Cai Ping, Chen Hui-Yun, Tang Wei-Tao, Hu Yu-Duan, Chen Shang-Yi, Lu Jing-Shan, Lin Zhi-Hui, Huang Sheng-Nan, Hu Li-Huan, Su Wei-Kun, Li Qi-Xuan, Lin Zhi-Jie, Kang Tian-Rui, Yan Xiong-Bin, Liu Pei-Chang, Chen Li, Yin Dou, Wu Si-Ying, Li Huang-Yuan, Yu Changxi
Fujian Province Key Laboratory of Environment and Health, School of Public Health, Fujian Medical University, Fuzhou, 350108, Fujian, China.
Department of Epidemiology and Health Statistics, School of Public Health, Fujian Medical University, Fuzhou, 350108, Fujian, China.
Neuropharmacology. 2022 May 1;208:108979. doi: 10.1016/j.neuropharm.2022.108979. Epub 2022 Feb 4.
Defensive behavior, a group of responses that evolved due to threatening stimuli, is crucial for animal survival in the natural environment. For defensive measures to be timely and successful, a high arousal state and immediate sleep-to-wakefulness transition are required. Recently, the glutamatergic basal forebrain (BF) has been implicated in sleep-wake regulation; however, the associated physiological functions and underlying neural circuits remain unknown. Here, using in vivo fiber photometry, we found that BF glutamatergic neuron is activated by various threatening stimuli, including predator odor, looming threat, sound, and tail suspension. Optogenetic activation of BF glutamatergic neurons induced a series of context-dependent defensive behaviors in mice, including escape, fleeing, avoidance, and hiding. Similar to the effects of activated BF glutamatergic cell body, photoactivation of BF glutamatergic terminals in the ventral tegmental area (VTA) strongly drove defensive behaviors in mice. Using synchronous electroencephalogram (EEG)/electromyogram (EMG) recording, we showed that photoactivation of the glutamatergic BF-VTA pathway produced an immediate transition from sleep to wakefulness and significantly increased wakefulness. Collectively, our results clearly demonstrated that the glutamatergic BF is a key neural substrate involved in wakefulness and defensive behaviors, and encodes these behaviors through glutamatergic BF-VTA pathway. Overexcitation of the glutamatergic BF-VTA pathway may be implicated in clinical psychiatric diseases characterized by exaggerated defensive responses, such as autism spectrum disorders.

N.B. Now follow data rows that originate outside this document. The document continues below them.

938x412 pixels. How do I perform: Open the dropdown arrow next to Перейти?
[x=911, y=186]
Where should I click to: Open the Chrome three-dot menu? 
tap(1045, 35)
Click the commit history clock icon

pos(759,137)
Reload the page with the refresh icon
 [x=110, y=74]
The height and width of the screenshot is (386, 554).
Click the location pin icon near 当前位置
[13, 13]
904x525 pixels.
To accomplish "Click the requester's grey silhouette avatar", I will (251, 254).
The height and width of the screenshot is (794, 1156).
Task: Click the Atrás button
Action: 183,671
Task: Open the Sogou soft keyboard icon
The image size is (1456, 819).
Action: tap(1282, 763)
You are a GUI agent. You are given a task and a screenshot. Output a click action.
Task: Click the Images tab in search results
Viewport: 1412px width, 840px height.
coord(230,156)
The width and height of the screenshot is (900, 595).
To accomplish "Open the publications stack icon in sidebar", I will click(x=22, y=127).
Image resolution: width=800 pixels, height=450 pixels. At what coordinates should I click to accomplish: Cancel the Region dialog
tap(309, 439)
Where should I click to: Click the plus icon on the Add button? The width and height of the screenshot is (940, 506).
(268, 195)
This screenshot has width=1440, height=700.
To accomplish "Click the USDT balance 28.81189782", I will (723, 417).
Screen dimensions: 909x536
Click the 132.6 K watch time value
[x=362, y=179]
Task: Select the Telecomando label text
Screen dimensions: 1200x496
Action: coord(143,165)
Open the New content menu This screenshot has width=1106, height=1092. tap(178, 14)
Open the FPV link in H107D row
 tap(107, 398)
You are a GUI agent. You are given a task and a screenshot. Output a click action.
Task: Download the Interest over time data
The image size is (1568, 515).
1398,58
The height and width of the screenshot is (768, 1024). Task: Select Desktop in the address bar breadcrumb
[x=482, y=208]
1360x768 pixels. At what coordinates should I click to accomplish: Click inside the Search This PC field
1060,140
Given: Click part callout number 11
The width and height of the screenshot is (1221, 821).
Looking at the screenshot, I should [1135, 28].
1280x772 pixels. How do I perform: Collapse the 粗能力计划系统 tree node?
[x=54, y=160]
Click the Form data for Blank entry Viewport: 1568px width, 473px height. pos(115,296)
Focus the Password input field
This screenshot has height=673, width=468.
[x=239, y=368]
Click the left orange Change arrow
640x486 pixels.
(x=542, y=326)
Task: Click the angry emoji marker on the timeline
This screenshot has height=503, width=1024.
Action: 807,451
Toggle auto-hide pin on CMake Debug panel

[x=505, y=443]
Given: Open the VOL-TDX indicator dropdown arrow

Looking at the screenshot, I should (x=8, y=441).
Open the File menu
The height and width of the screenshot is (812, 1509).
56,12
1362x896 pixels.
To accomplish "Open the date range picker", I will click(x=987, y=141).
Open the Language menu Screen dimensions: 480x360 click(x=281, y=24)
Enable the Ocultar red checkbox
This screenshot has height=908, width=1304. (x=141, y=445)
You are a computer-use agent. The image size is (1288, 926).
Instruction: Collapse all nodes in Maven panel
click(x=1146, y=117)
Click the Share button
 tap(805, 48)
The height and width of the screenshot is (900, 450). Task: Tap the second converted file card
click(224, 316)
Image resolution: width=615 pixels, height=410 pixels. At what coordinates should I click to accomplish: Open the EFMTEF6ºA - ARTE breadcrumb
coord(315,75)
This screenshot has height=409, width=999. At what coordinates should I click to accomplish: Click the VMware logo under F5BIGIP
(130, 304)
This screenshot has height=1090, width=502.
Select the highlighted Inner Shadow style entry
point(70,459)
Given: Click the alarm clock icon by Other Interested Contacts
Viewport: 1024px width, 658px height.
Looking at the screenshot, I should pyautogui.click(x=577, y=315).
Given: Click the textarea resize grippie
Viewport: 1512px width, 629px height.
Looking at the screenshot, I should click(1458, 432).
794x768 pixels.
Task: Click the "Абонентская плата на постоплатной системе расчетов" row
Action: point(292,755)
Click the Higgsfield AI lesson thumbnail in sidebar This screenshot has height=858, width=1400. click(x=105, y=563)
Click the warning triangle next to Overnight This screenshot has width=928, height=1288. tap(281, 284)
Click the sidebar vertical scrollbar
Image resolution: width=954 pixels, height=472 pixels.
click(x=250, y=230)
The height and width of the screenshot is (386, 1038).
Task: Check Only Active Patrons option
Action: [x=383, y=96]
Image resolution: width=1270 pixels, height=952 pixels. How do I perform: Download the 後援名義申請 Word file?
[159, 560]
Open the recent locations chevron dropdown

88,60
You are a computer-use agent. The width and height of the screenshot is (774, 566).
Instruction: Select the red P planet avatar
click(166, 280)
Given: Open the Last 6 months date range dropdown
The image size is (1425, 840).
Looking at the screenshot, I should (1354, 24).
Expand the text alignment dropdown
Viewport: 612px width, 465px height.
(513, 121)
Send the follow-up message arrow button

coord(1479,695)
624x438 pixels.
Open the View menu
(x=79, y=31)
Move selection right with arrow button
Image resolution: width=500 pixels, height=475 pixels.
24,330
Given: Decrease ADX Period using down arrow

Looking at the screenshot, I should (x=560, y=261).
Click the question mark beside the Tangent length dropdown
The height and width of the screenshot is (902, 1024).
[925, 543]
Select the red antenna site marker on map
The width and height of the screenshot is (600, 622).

防御行为是一组因威胁性刺激而进化出的反应,对于动物在自然环境中的生存至关重要。为了使防御措施及时且成功,需要高唤醒状态以及从睡眠到觉醒的即时转变。最近,谷氨酸能基底前脑(BF)被认为与睡眠-觉醒调节有关;然而,相关的生理功能和潜在神经回路仍不清楚。在这里,我们使用体内光纤光度法发现,BF谷氨酸能神经元会被各种威胁性刺激激活,包括捕食者气味、逼近的威胁、声音和尾部悬吊。对BF谷氨酸能神经元进行光遗传学激活会在小鼠中诱发一系列依赖于情境的防御行为,包括逃跑、躲避、回避和躲藏。与激活BF谷氨酸能细胞体的效果类似,对腹侧被盖区(VTA)中的BF谷氨酸能终末进行光激活也强烈驱使小鼠产生防御行为。通过同步脑电图(EEG)/肌电图(EMG)记录,我们表明谷氨酸能BF-VTA通路的光激活会使小鼠立即从睡眠转变为觉醒,并显著增加觉醒时间。总的来说,我们的结果清楚地表明,谷氨酸能BF是参与觉醒和防御行为的关键神经基质,并通过谷氨酸能BF-VTA通路对这些行为进行编码。谷氨酸能BF-VTA通路的过度兴奋可能与以防御反应过度为特征的临床精神疾病有关,如自闭症谱系障碍。